• **What to work on**:
1. In the forum thread on whether officers need French, above which rank does one poster say French becomes pretty much a necessity?
2. Name each distinct username that posts in the forum thread about officers learning French.
3. Resume the forum thread about officers learning French, picking up right after its final sentence.

• **Text section**:
# As an officer do you need to learn french?



## Wason (19 Sep 2007)

Right now I'm an officer cadet in the reserves, but I plan on going reg force one day. Will I have to know french?


----------



## Greymatters (19 Sep 2007)

If you wish to get higher than Major in your career its pretty much a neccesity...


----------



## medaid (19 Sep 2007)

What GM said. In the PRes French is nit required or necessary for promotion to Senior Officer ranks. However, French is required for the RegF for career advancement. NOW, many of us have heard of those who skipped SLT, however, it will have to be done at a later time anyways. Get it over with when you're young. Rnjoy being paid to learn a language! I know I would if I had a chance.


----------



## Wason (19 Sep 2007)

Right now I'm taking it in university and I'm sucking pretty badly at it. The only french course offered here is an intermediate level and I need to start at beginner since the French I learned in high school is useless.
I want to drop it.

Will the army pay for me to learn it later on in my life?


----------



## ggranatstein (19 Sep 2007)

I second all that was said. But I would add one thing.

• **Supplied information**:
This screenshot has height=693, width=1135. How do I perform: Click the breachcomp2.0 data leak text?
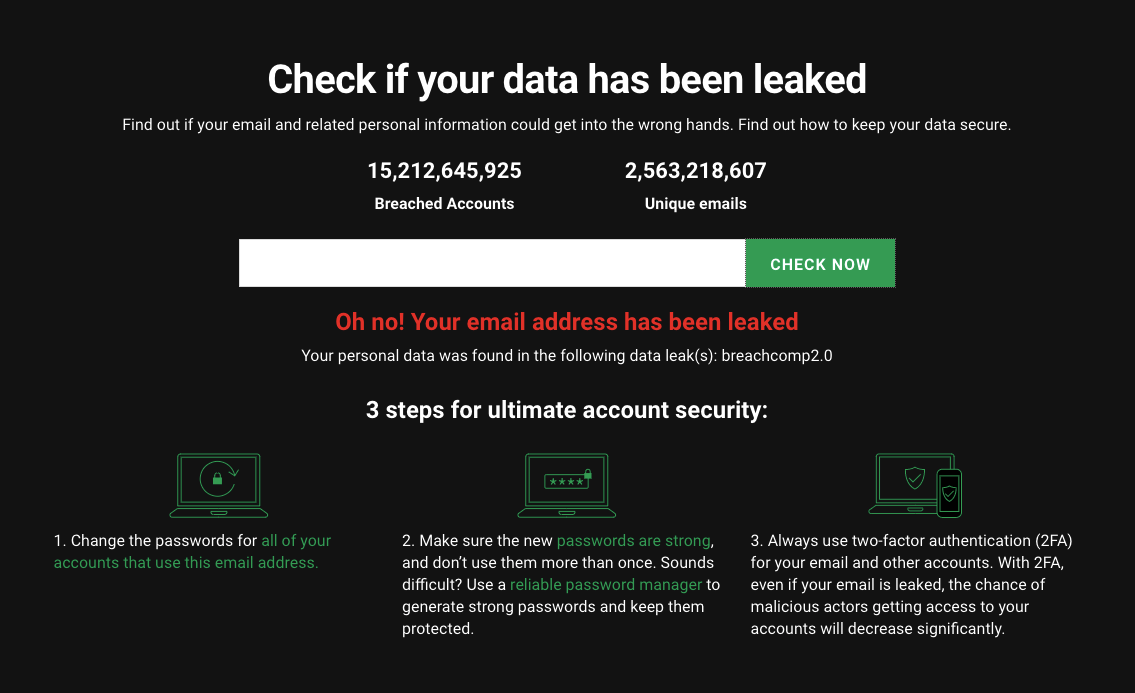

• **Responses to the exercise**:
1. Major

2. Wason, Greymatters, medaid, ggranatstein

3.
As an Anglo officer working and living in Quebec, it's not just about promotion... I firmly believe that it's the duty of an officer to be able to communicate with his soldiers in their official language. 

Of course, living in Quebec, we have the advantage of being exposed to both languages from birth, but anyone should make the effort as you will encounter Franco troops all over the country.

It's not just about language, tests, and promotion, it's about leadership too!


----------



## medaid (19 Sep 2007)

Okay. I think this should be the last freebie for anyone seeking info on SLT.

The answer to your question is YES, and only if you're RegF or a PRes with an actual need of it.


----------



## aesop081 (19 Sep 2007)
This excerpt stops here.